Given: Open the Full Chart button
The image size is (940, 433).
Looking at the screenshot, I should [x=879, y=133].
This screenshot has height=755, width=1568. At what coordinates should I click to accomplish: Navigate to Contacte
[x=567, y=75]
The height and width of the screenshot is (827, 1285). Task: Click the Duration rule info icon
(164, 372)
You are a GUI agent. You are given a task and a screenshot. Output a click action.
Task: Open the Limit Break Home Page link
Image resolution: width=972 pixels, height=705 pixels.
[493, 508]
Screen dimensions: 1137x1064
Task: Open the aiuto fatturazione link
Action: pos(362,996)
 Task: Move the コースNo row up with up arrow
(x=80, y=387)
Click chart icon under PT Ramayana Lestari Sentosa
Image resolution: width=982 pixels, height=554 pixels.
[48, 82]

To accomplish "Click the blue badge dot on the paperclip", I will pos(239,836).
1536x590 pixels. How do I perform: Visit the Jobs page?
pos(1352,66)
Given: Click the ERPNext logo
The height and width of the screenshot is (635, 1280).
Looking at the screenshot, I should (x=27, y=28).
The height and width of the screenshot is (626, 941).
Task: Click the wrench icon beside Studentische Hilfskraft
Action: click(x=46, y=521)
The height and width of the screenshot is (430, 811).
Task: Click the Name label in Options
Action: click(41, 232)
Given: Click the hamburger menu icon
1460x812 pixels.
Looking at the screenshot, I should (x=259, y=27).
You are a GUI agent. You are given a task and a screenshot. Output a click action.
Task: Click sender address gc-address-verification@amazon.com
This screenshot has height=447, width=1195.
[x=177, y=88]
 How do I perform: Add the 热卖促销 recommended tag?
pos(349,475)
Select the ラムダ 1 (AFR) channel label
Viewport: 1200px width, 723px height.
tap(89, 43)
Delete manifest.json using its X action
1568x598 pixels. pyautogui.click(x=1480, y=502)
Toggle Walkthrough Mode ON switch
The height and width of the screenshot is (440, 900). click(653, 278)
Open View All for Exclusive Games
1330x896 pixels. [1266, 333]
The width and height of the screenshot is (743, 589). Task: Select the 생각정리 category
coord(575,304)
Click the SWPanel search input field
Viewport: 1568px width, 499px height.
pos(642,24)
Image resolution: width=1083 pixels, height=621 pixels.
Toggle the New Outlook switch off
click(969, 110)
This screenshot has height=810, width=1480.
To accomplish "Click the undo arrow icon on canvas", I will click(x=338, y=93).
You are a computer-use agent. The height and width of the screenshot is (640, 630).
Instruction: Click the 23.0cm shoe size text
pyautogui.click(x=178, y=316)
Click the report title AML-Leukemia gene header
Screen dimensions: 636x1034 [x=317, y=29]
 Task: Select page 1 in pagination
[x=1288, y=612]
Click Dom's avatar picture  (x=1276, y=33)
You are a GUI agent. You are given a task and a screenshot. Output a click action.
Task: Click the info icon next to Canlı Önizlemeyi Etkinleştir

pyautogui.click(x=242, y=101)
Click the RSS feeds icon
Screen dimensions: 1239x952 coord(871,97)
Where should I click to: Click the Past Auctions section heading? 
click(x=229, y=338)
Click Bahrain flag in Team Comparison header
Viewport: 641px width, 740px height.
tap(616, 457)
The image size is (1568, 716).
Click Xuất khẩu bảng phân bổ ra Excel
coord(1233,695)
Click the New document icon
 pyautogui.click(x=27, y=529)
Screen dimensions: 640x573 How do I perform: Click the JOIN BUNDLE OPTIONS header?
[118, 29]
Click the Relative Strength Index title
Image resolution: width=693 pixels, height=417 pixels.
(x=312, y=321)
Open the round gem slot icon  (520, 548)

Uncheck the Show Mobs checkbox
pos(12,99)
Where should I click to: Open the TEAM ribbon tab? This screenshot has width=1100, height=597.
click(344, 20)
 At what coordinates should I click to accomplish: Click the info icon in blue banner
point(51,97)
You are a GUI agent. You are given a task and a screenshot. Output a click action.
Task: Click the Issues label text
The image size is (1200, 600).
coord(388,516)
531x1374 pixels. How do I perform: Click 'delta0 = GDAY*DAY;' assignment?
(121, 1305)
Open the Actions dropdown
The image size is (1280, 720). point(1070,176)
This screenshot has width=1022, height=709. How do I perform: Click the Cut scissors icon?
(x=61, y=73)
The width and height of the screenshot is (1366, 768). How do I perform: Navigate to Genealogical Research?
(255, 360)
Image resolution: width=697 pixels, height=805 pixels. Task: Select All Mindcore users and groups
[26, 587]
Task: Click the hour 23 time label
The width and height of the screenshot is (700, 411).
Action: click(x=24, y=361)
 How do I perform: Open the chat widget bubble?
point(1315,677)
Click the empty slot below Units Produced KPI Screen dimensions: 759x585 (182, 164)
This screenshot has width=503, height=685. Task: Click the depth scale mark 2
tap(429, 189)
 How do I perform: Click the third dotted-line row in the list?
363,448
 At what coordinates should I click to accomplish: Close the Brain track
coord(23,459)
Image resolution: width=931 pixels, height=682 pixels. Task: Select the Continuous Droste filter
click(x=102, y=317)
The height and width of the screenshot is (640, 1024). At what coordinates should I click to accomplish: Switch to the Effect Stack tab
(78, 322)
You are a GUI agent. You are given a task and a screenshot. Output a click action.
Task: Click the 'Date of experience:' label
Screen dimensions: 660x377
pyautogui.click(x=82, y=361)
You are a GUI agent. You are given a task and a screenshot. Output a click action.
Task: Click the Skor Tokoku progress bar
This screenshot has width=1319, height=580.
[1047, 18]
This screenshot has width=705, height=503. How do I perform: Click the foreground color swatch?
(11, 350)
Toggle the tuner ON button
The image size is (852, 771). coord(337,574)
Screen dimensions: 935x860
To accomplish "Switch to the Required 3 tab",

==========

Count every line in the entries above where the word "will" appears; respond with the number alone.

## ANSWER FOR THIS EXERCISE
2